Weird Object Zooming by Earth Wednesday is Likely an Asteroid

Weird Object Zooming by Earth Wednesday is Likely an Asteroid
This image of the small asteroid 2010 AL30 was taken in Jan. 11, 2010, when the space rock was discovered, by astronomers at the Skylive-Grove Creek Observatory in Australia. It was released by the Remanzacco Observatory. (Image credit: Ernesto Guido/Giovanni Sostero/Remanzacco Observatory.)

This story was updated at 7:33 p.m. ET.

A weird object that left some observers wondering if it was a piece of space junk is most likely just a small asteroid, and will zoom close by Earth Wednesday, NASA scientists say. It may be visible to seasoned amateur astronomers as it passes harmlessly by the planet.

The space rock won't hit the Earth, but it will make its closest approach at 7:45 a.m. EST (1245 GMT) when it comes within 80,000 miles (130,000 km) of our planet. That's nearly one-third the distance between the Earth the moon.

"I looked at this object closely yesterday morning and concluded that this object is probably not artificial," said Paul Chodas, a scientist at NASA's Near-Earth Object Office at the Jet Propulsion Laboratory in Pasadena, Calif.

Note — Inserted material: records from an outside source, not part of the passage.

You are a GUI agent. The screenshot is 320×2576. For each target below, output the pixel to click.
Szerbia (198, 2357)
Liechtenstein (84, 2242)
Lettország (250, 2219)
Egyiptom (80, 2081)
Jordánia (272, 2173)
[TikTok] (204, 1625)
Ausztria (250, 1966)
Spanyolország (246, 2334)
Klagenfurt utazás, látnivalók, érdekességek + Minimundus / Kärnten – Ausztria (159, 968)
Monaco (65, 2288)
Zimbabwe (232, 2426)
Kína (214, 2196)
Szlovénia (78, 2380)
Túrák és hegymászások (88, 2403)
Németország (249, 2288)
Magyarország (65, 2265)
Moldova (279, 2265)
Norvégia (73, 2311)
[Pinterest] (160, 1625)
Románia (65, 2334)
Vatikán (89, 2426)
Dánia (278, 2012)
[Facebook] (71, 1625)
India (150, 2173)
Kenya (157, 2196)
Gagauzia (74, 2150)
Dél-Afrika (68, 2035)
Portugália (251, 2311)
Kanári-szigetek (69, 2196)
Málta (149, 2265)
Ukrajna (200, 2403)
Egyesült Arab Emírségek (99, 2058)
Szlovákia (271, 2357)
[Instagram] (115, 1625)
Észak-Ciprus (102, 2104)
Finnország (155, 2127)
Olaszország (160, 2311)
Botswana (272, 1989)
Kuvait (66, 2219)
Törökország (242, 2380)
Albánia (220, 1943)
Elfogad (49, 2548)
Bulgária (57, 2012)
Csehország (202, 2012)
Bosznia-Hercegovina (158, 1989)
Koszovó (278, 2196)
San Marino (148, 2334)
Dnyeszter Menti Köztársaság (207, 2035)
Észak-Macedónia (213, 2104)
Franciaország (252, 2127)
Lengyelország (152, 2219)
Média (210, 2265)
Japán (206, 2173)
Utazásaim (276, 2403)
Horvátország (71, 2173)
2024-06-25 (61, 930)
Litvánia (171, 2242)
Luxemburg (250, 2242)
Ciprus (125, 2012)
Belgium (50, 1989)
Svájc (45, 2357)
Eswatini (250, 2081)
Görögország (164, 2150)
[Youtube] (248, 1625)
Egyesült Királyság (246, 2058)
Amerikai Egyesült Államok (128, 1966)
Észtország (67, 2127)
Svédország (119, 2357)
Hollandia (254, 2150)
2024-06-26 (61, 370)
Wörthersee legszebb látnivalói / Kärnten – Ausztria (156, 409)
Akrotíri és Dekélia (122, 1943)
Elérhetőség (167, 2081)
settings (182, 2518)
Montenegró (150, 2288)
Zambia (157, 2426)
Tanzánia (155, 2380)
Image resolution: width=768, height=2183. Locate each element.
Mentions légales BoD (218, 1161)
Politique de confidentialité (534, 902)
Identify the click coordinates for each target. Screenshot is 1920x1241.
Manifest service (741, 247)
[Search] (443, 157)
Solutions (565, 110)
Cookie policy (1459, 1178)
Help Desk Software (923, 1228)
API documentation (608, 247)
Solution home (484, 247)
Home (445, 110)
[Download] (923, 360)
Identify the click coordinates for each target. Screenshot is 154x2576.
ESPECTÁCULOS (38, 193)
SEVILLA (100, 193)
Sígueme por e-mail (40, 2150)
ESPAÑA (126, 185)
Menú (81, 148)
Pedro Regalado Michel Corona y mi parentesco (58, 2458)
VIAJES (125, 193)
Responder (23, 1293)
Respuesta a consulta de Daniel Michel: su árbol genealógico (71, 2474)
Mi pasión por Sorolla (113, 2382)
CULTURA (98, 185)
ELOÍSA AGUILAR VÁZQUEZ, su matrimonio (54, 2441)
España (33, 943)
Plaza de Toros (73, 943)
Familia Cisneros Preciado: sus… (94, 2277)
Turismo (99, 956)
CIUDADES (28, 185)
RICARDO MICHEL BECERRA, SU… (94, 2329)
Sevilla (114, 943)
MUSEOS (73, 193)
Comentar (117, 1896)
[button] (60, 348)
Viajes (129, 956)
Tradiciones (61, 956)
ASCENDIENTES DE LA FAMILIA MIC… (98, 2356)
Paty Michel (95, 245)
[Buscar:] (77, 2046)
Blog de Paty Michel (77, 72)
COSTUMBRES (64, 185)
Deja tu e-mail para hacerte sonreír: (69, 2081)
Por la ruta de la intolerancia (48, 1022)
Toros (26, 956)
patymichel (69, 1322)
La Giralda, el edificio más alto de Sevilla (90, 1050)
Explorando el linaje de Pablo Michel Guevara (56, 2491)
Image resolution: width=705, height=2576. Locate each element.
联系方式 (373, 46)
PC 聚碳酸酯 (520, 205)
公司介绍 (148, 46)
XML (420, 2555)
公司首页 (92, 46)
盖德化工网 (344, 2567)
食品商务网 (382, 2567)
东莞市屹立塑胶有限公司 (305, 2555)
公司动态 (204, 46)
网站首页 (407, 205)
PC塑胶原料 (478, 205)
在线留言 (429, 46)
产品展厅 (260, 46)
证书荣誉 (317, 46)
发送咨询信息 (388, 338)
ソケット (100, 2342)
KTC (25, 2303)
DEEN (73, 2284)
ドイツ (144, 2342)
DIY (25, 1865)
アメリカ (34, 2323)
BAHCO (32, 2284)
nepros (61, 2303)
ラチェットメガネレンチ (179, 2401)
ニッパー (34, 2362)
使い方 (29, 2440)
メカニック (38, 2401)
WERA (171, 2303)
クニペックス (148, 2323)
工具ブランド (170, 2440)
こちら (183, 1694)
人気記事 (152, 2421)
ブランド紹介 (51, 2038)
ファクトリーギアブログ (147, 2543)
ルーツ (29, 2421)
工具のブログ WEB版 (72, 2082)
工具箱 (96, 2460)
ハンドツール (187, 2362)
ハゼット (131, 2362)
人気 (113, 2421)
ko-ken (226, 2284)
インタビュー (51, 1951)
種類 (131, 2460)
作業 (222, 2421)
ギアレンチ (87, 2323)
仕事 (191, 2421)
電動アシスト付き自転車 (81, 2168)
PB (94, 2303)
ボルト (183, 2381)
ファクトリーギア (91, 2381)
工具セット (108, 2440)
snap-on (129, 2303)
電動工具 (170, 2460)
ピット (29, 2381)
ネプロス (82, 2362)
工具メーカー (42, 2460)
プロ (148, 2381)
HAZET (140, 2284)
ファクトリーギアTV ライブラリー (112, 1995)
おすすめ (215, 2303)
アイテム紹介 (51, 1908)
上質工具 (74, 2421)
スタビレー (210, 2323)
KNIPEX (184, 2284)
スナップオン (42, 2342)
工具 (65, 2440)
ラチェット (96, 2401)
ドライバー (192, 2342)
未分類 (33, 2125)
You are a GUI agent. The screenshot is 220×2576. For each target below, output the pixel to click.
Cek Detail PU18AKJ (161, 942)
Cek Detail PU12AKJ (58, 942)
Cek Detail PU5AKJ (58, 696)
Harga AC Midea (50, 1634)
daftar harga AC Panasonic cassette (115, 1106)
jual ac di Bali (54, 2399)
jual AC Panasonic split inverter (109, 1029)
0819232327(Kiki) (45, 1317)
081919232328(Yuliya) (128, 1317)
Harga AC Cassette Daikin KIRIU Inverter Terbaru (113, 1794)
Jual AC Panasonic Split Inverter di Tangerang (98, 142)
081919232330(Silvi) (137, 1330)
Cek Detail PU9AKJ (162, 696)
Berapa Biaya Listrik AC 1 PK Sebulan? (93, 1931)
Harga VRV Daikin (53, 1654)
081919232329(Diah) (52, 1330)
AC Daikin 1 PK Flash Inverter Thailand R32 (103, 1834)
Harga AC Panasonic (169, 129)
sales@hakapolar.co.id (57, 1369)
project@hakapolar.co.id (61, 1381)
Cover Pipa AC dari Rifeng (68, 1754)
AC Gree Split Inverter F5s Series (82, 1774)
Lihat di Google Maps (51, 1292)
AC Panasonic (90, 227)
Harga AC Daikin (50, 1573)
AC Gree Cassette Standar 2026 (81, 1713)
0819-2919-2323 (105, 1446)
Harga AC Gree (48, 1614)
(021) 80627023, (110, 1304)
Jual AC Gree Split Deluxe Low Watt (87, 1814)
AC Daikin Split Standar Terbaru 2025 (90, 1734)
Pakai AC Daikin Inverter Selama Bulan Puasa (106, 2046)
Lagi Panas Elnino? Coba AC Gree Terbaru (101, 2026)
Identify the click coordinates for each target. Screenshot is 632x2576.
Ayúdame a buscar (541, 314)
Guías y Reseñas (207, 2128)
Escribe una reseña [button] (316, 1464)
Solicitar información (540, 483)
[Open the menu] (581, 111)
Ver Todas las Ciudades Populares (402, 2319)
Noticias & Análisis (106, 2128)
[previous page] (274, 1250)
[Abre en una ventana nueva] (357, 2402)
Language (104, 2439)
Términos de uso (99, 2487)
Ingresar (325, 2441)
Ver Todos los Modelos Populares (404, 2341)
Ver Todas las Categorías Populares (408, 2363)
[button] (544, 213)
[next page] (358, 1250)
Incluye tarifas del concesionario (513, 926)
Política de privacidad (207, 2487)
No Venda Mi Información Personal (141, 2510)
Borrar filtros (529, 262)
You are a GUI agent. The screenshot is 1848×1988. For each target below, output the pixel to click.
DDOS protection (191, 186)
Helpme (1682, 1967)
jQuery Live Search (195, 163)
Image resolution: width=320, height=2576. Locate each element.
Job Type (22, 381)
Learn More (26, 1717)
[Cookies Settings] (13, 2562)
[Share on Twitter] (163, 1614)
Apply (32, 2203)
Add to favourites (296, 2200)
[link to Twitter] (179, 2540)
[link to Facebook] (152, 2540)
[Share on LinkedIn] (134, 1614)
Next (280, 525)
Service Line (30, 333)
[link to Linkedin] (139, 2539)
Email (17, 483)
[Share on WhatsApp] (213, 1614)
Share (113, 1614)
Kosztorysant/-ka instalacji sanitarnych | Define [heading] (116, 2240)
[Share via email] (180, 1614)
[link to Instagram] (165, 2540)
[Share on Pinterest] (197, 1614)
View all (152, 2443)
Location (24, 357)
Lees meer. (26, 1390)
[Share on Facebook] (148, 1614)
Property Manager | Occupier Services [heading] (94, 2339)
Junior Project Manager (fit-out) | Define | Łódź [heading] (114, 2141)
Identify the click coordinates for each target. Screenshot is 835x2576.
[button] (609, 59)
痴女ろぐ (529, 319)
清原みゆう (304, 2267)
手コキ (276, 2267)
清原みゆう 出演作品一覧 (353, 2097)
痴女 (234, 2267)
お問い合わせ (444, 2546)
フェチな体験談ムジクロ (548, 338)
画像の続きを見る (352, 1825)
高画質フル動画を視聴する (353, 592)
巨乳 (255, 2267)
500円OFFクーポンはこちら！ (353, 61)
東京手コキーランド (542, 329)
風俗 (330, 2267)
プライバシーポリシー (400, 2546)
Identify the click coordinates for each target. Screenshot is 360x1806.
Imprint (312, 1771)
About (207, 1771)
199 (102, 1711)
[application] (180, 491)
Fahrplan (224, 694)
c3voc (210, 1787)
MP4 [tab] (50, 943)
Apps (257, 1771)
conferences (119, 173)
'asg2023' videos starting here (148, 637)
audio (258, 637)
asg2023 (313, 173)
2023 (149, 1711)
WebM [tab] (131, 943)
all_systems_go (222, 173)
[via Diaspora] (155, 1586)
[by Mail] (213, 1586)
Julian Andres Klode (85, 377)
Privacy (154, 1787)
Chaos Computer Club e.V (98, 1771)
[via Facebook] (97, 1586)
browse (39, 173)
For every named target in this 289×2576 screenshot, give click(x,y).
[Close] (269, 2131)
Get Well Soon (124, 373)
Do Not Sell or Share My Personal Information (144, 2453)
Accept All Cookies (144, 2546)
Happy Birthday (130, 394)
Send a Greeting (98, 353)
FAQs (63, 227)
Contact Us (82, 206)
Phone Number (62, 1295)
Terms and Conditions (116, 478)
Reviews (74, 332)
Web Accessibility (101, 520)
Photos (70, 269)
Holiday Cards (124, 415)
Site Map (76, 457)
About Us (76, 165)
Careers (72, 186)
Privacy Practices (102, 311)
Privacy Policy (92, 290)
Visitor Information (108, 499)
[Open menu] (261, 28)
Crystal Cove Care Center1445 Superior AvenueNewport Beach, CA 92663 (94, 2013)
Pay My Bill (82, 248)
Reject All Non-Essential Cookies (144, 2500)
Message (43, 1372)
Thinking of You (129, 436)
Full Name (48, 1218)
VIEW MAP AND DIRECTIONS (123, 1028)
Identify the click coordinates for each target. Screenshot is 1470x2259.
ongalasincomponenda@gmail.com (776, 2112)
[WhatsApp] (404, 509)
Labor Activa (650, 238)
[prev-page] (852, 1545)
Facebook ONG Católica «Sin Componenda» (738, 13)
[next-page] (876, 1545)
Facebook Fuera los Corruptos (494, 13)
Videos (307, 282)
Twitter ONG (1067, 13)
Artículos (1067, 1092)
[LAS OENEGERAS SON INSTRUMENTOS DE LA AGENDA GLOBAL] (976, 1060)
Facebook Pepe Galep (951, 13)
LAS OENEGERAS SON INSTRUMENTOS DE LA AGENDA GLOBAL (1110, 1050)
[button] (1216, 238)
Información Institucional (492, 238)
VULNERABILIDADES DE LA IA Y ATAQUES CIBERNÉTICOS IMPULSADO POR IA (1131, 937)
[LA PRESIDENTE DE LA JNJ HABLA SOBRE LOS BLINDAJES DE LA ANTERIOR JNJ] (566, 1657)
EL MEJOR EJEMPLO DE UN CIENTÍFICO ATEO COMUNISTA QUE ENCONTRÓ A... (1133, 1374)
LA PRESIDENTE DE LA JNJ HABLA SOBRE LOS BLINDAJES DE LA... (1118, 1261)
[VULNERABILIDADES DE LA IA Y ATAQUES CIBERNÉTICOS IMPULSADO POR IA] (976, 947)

But Chodas said the asteroid's trajectory is not the kind used to transfer spacecraft out of Earth's orbit, nor is the space rock followed by other objects that escaped from Earth or lunar space. The asteroid was also far from Earth during the Apollo lunar missions of the late 1960s and 1970s, when many spacecraft were launched into the space near the moon, Chodas said.